---- TEXT SECTION
[Classics] What Next? Vital Questions for the German Proletariat

Conclusions

A cattle dealer once drove some bulls to the slaughterhouse. And the butcher came nigh with his sharp knife. “Let us close ranks and jack up this executioner on our horns,” suggested one of the bulls.

“If you please, in what way is the butcher any worse than the dealer who drove us hither with his cudgel?” replied the bulls, who had received their political education in Manuilsky’s institute.

“But we shall be able to attend to the dealer as well afterwards!”

“Nothing doing,” replied the bulls, firm in their principles, to the counsellor. “You are trying to shield our enemies from the left; you are a social-butcher yourself.” And they refused to close ranks.

– from Aesop’s Fables

“To put the liberation from the Peace of Versailles necessarily, absolutely, and immediately first in precedence to the liberation of other nations downtrodden by imperialism, from the yoke of imperialism—that is middle-class nationalism (worthy of Kautskys, Hilferdings, Otto Bauer & Co.) but not revolutionary internationalism” (Lenin, “Left-Wing” Communism: An Infantile Disorder).

What we need is the complete rejection of national Communism; an open and decisive liquidation of such slogans as “People’s Revolution” and “National Liberation.” Not “Down with the Versailles Treaty!” but “Long Live the Soviet United States of Europe!”

Socialism can be realised only on the basis of the highest achievements of contemporary technology and on the basis of the international division of labour.

The socialist construction of the USSR is not a self-sufficient national process, but an integral part of the international revolution.

The conquest of power by the German and European proletariat is a task infinitely more real and immediate than the building of a closed and self-sufficient society within the boundaries of the USSR.

Unconditional defence of the USSR, the first workers’ state, against the inside and outside foes of the proletarian dictatorship!

But the defence of the USSR cannot be carried on with the eyes blindfolded. International proletarian control over the Soviet bureaucracy. Merciless exposure of its national-reformist and Thermidorean tendencies that find their generalisation in the theory of socialism in one country.

What does the Communist Party require?

The return to the strategical school of the first four congresses of the Comintern.

The rejection of ultimatism in relations with mass workers’ organisations; Communist leadership cannot be imposed; it can only be won.

The rejection of the theory of social fascism which aids both Social Democracy and fascism.

Persistent exploitation of the antagonism between Social Democracy and fascism: (a) for the sake of more effective struggle against fascism; (b) for the sake of counterposing the Social Democratic workers to the reformist leadership.

To us the criteria for appraising changes in political regimes of bourgeois rule are not the principles of formal democracy but the vital interests of proletarian democracy.

No direct or indirect support of Brüning’s regime!

Bold, self-sacrificing defence of proletarian organisations against fascism.

“Class against class!” This means all organisations of the proletariat must take their place in the united front against the bourgeoisie.

The practical program of the united front is determined by agreements with organisations made in full view of the masses. Every organisation remains under its own banner and its own leadership. Every organisation obeys in action the discipline of the united front.

“Class against class!” Indefatigable agitation must be conducted in order that the Social Democratic organisations and the reformist trade unions shall break with the perfidious bourgeois allies in the “Iron Front” and that they join in common with the Communists and all other organisations of the proletariat.
--------
→ **REQUIREMENTS**
- 1) List every slogan quoted in the Conclusions section on the German proletariat, naming each one once.
- 2) Pick up the Conclusions section on the German proletariat after its last sentence and keep writing.
---- MATERIAL
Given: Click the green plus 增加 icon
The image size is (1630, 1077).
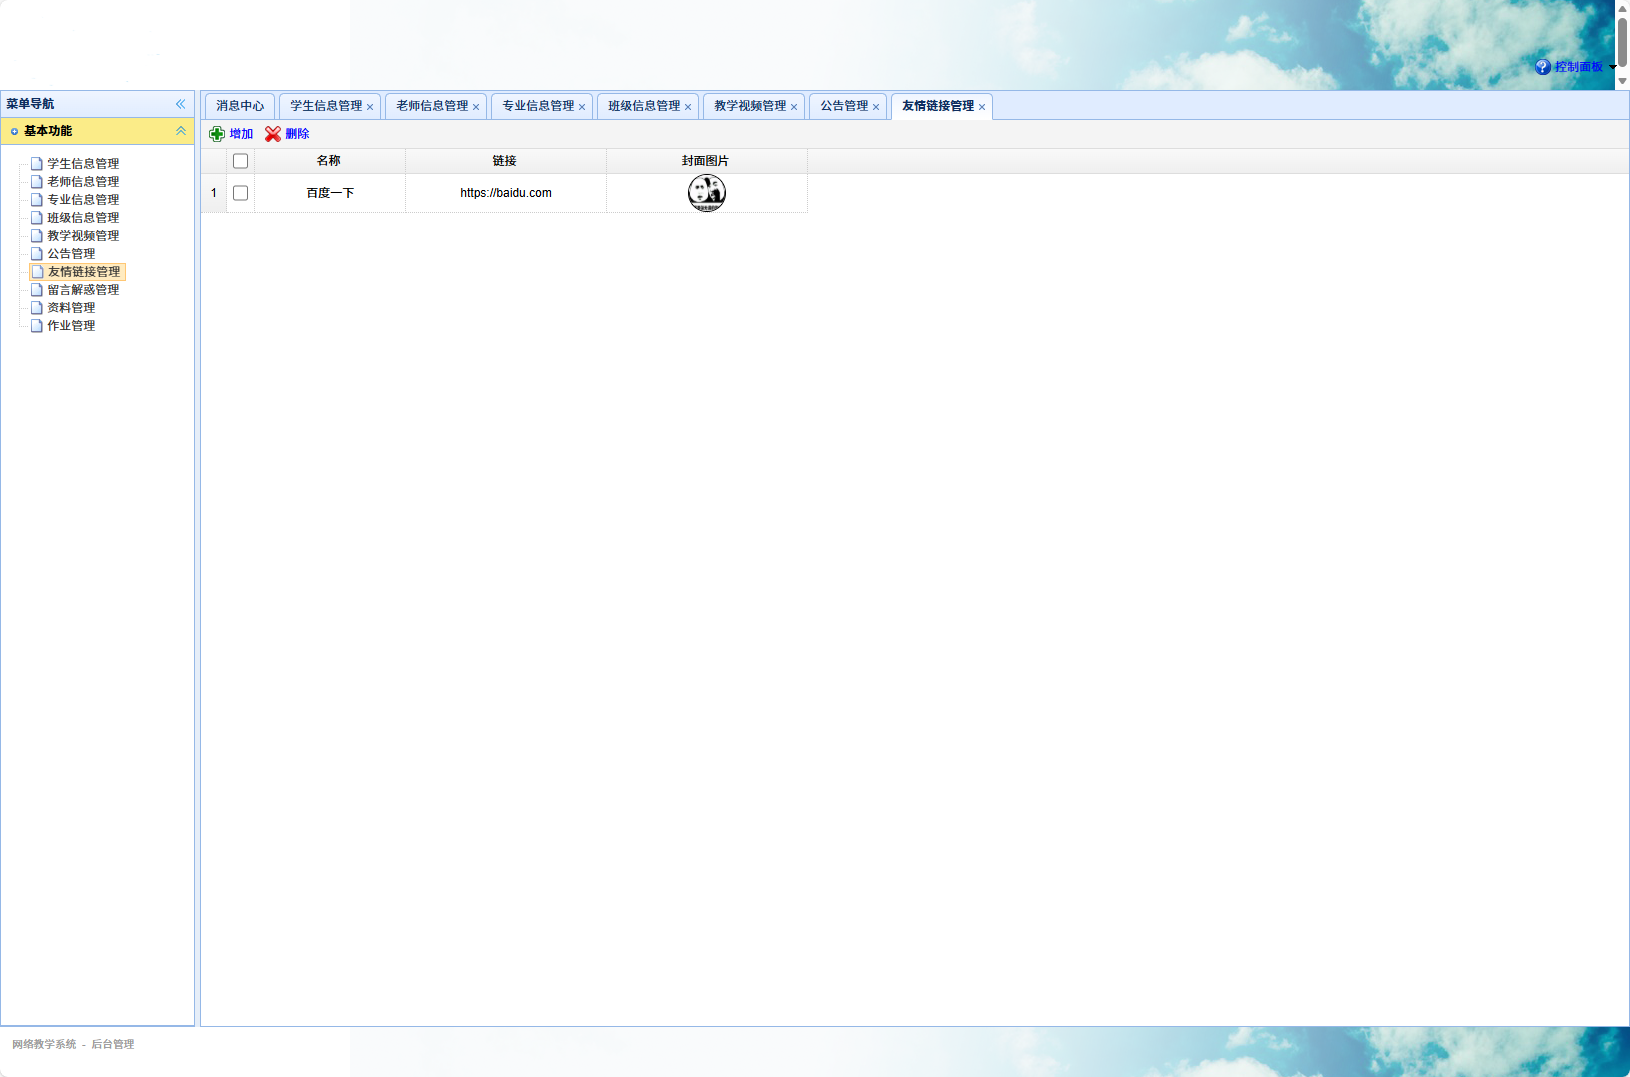Looking at the screenshot, I should tap(217, 134).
--------
→ **TASK ANSWERS**
- 1)
"People's Revolution"
"National Liberation"
"Down with the Versailles Treaty!"
"Long Live the Soviet United States of Europe!"
"Class against class!"

- 2)
“Class against class!” Propaganda and organisational preparation for workers’ soviets, as the highest forms of the proletarian united front.

Full organisational and political independence of the Communist Party at all times and under all conditions.

No combining whatever of programs or banners. No unprincipled deals. Complete freedom of criticism of temporary allies.

The candidacy of Thälmann for the presidency is, self-evidently, the candidacy supported by the Left Opposition. In the struggle for the mobilisation of workers under the banner of the official Communist candidacy, the Bolshevik-Leninists must be in the front line.

The German Communists must take their inspiration not from the present regime in the CPSU, which reflects the domination of the apparatus on the foundation of a victorious revolution, but from that party regime which led to the victory of the revolution.

The liquidation of bossing by the apparatus within the German Communist Party is a life-and-death question.

There must be a return to party democracy.

Worker-Communists must attempt first of all to initiate an honest and serious discussion in the party on questions of strategy and tactics. The voice of the Left Opposition (Bolshevik-Leninists) must be heard by the party.

After a thorough discussion, the decisions must be passed by a freely elected special congress of the party.

A correct policy of the Communist Party in relation to the SAP should consist of an irreconcilable criticism (but conscientious, that is, corresponding to the facts) of the dual nature of its leadership; an attentive, comradely, and sensitive relation to the left wing—with a complete readiness for practical agreements with the SAP and for more intimate political ties with the revolutionary wing.

A sharp turn of the helm in the trade-union policy; a struggle against the reformist leadership on the basis of trade-union unity.

A systematically applied policy of the united front in industry. Agreements with reformist factory committees on the basis of a definite program of demands.

Fight for lower prices. Fight against lower wages. Switch this right onto the tracks of a campaign for workers’ control over production.

Campaign for collaboration with the USSR on the basis of a single economic plan.

A draft plan must be worked out by the respective organs of the USSR with the participation of interested organisations of the German proletariat.

Campaign for the change of Germany to socialism on the basis of such a plan.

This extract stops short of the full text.